I don't think I ever spoke with Mrs. Battoe for more than 5 minutes at a time, but I did wind up speaking with her at least once a year, more or less, over the span of twenty years, even if only to ask for the current phone number of her son, Bruce, a highschool friend of mine and current coworker. Bruce and I hung out at their home on and off over the course of two or three years back then.
During those brief interchanges -- most by phone; very rarely in person -- that I had with her since my high school years, she would always excitedly greet me as an old friend of the family, wondering how I was doing, asking what was new in my life. On the face of it, these were standard and perhaps superficial questions that she might ask of anyone, but from her I knew they were always genuine. She didn't always see too much of Bruce, and in her kind voice I always sensed a genuine connection with a time long past before her only son had flown the coupe.
I guess I only really knew her as the mother of my friend but even as this one memory stands out. A surprise birthday. Without saying anything, Mrs. Battoe had called up several friends -- I was one of them -- and called us over to his house at some appointed time. The details are very vague to me now, but on some week day after school a Bruce -- who had had his own plans for the afternoon -- arrived home to find an unexpected crowd of peers greeting him with a surprise Happy Birthday. Cake and conversation followed, as one would expect, and the gathering disbanded in not too long a time. From this day one image stands out in my mind. Bruce, leaning against the wall, paper plate of cake in one hand and gesticulating with the other with an aura of pleased yet perplexed discernment. "I'm here thinking like, wow, this is really nice... but... these people here aren't even my friends! Some of these people I haven't even spoken to for years!"
I don't picture Bruce as ever having been immune from the typical adolescent self-involved flurry of activity so common to that age for him to have ever kept his mother in the loop, really, about what was going on in his life or who is current friends were. I suspect such is common. Neither do I know what resources his mother availed herself to in order to make contact with all the people she had invited over.
The resounding image I have, of this lady, some twenty years ago, is making do with whatever knowledge or first hand knowledge she had (I think, for example, that she had just met me the week before) to put something together for her son.
In later years I remember Bruce bemoaning / musing how her mother/parents just absolutely had no idea how to relate to him. (They were very conventional as Bruce, on the other hand, went through various creative stages that must have seemed very neohippy to them). Yet, none of that mattered. Without, if this was ever the case, having the slightest idea of who he was or what he was in to, she was there being the most important (if only) thing she could be: she was a good mom. In the most fundamental way that mattered, with or without any day by day or even decade by decade understanding or culural or intellectual in-synchness, she was unquestionably and unconditiionally there. One of the purest definitions of Mom that I believe I know or know of.

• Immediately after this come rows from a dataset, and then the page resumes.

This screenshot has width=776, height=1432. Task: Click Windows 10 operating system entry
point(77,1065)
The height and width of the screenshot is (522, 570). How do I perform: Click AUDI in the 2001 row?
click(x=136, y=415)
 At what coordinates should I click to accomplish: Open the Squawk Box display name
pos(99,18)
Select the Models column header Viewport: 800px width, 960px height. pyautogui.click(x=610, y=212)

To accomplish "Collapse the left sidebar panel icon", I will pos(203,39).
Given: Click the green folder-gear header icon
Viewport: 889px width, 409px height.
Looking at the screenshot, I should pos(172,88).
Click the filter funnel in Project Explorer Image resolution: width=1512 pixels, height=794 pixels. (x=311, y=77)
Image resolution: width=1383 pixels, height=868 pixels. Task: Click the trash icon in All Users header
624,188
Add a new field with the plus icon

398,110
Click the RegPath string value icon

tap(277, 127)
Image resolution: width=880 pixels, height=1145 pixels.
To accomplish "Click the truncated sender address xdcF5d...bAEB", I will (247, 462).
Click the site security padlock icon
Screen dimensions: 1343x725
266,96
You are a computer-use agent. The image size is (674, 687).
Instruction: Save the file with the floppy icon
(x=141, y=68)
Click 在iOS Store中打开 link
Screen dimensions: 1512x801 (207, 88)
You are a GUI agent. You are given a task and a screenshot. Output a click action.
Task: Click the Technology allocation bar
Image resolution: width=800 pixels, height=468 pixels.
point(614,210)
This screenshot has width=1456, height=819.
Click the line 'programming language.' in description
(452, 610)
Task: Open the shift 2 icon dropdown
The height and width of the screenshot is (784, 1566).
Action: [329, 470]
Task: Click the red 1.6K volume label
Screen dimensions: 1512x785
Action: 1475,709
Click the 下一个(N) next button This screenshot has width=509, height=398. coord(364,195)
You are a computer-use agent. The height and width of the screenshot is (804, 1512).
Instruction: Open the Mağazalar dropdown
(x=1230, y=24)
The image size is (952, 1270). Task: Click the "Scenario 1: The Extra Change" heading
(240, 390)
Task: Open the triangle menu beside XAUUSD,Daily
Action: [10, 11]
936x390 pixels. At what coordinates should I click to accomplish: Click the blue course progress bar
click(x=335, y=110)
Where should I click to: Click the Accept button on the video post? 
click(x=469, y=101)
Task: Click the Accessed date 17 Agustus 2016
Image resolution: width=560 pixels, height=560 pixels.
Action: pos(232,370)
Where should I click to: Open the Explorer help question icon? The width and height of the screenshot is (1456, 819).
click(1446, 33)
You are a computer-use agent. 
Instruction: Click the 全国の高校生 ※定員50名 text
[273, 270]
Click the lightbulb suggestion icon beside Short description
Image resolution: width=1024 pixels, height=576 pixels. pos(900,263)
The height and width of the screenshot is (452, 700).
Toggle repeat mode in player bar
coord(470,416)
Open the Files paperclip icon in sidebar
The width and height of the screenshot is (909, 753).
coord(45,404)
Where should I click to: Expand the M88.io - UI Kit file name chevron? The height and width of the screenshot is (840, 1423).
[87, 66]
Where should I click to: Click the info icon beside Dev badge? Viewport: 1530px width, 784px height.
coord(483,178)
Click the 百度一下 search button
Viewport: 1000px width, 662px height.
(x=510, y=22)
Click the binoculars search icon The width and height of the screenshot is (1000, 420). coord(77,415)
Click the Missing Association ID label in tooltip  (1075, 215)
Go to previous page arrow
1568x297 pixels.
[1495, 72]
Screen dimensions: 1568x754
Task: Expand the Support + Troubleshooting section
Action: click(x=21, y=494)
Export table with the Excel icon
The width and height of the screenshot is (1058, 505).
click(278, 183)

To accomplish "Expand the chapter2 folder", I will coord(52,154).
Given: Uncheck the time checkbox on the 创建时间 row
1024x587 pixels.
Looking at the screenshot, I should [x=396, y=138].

When I heard she passed away last month after a struggle with breast cancer, my disbelief/shock had a real metaphysical aspect to it. Looking at myself, who only knew this person with such fleeting and sporadic beveity, and how I somehow managed to have such a strong and real sense that I knew who this person was (even if from a narrow perspective), it was so easy for me have certainty that for the hundreds and hundreds of people who ACTUALLY knew her, the force of memory and identity and impact must have been monumental. And with such a formidable knowledge and memory of someone swept away too young, across, I was sure, so many people, I couldn't really feel how such a person could ever really be "gone." It seemed, and still seems, like an awfully large number of people will have to pass away before she could ever really be "gone."
Such have been the thoughts in my mind these past few weeks. That my busy schedule and general disorganized self conspired such that I haven't even gotten around to sending the card or large floral rememberance I had planned does indeed fill me with some angst. Yet, having finally put these thoughts to words, I think I've found some minor resolution. I feel now that I now know a little better how part of this universe became, and remains, part of my experience and memory.